ブレーム夫妻ほか『Different Loving』(1993)は、スパッティングを排泄物プレイ(scat)・尿プレイ(watersports)と並ぶ「身体的辱め」の一様式と位置づけ、相互の合意に基づく心理的服従の演出として論じている。物理的危害がほぼ皆無である一方で、強い心理的辱め効果を生むため、SM 入門段階で取り入れやすい技法とされる。

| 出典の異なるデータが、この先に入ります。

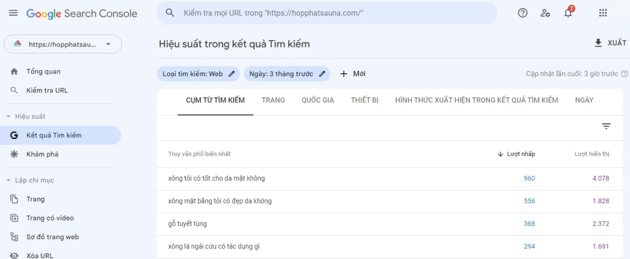
Task: Sort by 'Lượt nhấp' column header
Action: coord(520,154)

日本の SM 文脈においても、ほぼ同義の所作が古くから存在し、近代の責め絵・緊縛写真・調教系作品中に頻出する表現である。
口移し
唾液を口腔から口腔へ移送する所作は、上述の「唾液フェチ」の中核実践であると同時に、より一般化した性愛技法としても普及している。一方が酒・水等の液体を口に含み、接吻の形で相手の口へ流し込む行為は、原始的儀礼から現代の性愛技法まで連続的に観察される所作である。日本酒文化における「口移し」は、戦時下の遊郭・茶屋文化や、現代のキャバクラ・水商売における客との親密性演出としても言及される。
文化的言及
春画における唾液描写
近世日本の春画においては、性愛場面での唾液描写が頻繁に見られる。葛飾北斎・喜多川歌麿・鈴木春信らの作品中、接吻・口淫の場面で唇間に絡む粘液、口角から垂れる涎、舌の先端で光る液体等が、繊細な墨線・薄墨ぼかしで描き込まれている。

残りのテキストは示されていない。